Truman himself regarded the intervention of the United States in the Korean conflict as the “toughest decision” of his career,3 but, in truth, Secretary of State Acheson was the actual initiator of most of the key early decisions. Truman was at his home in Independence, Missouri, when he heard of the outbreak of war along the 38th parallel, and Acheson rapidly made the initial basic decisions in Washington. When Truman got back to the nation’s capital on June 26, he concurred in Acheson’s prompt action to obtain the United Nations Security Council’s resolution calling for a cease-fire in Korea and the withdrawal of the North Korean invaders from South Korea. Although he liked the strategic recommendations his secretary of state put before him, he realized they pointed toward quick involvement of American troops. Acheson also understood the consequences. “It looked as though we must steel ourselves for the use of force,” he later said of the conclusion he had reached even before Truman’s return. Acheson admitted that before he went to Blair House on the night of June 26 to confer with the President and other key executive advisers, his own mind “was pretty clear on where the course we were about to recommend would lead and why it was necessary that we follow the course.”4
In the next days of tense conferences between Truman and his top advisers, the President went along with virtually all the proposals put forth by Acheson, who, in turn, was framing the early strategic and diplomatic initiatives of the United States in the Korean War. Acheson, not Truman, was the most fervent proponent of committing American air, naval, and ground forces to the Korean action, and it was the secretary of state who was the instigator of the Security Council’s resolution on June 27 calling upon member states to contribute men and matériel to the defense of South Korea. Moreover, Truman’s bypassing of Congress was undertaken upon the persistent advice of Acheson. So strong was Acheson’s influence on Truman that none of the foremost military officials who were involved in the Blair House sessions that final week of June, including boisterous Secretary of Defense Johnson and much-respected Chairman of the Joint Chiefs of Staff Omar Bradley, challenged the secretary of state’s main ideas, even on military matters.
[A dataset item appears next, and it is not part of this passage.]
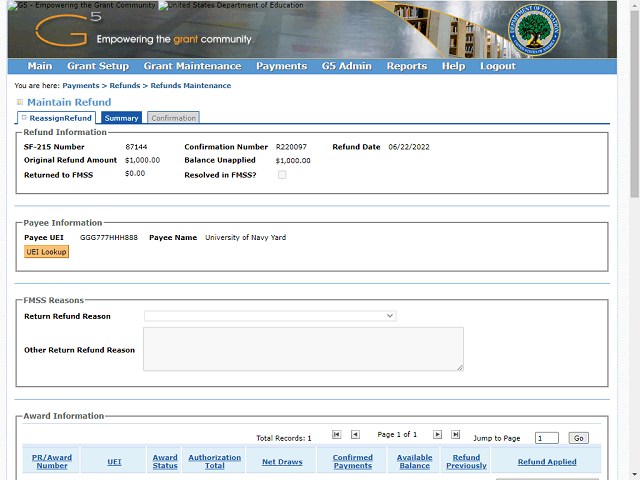The image size is (640, 480).
Task: Sort by PR/Award Number column
Action: pyautogui.click(x=52, y=462)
Truman surely deferred to Acheson’s judgment in taking the United States into the Korean conflict, but the President made the ultimate decision himself and alone. He agreed with Acheson because he thought what he advocated was right, and both men viewed appeasement of North Korea’s aggression as wrong and fraught with consequences as disastrous as the infamous appeasements of the 1930s. Truman later remarked, “It was my belief that if this aggression in Korea went unchallenged, as the aggression in Manchuria in 1931 and in Ethiopia in 1934 had gone unchallenged, the world was certain to be plunged into another world war.”5 The free world had failed to meet Adolf Hitler’s challenge when he crossed the borders of Austria and Czechoslovakia, and World War II was the result. Now, the North Korean attack across a clear-cut territorial boundary recalled the totalitarian expansionism of the 1930s and carried a parallel threat.
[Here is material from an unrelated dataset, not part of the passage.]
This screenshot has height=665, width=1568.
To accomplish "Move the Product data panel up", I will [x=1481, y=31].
Actually, the North and South Koreans had been engaged in bloody clashes for several years on an escalating scale of violence. The 38th parallel was accepted by neither as more than a temporary occupation border imposed by the United States and the Soviet Union. The Korean War originated in chaotic conditions marked by tensions not only of the global Cold War but also of the indigenous civil war. However, Truman’s primary concern was to contain the great evil, communism, and he saw intervention as his only option. He tended to see choices in black and white and not to evaluate fully the gray areas in between. This precluded an assessment of alternative courses.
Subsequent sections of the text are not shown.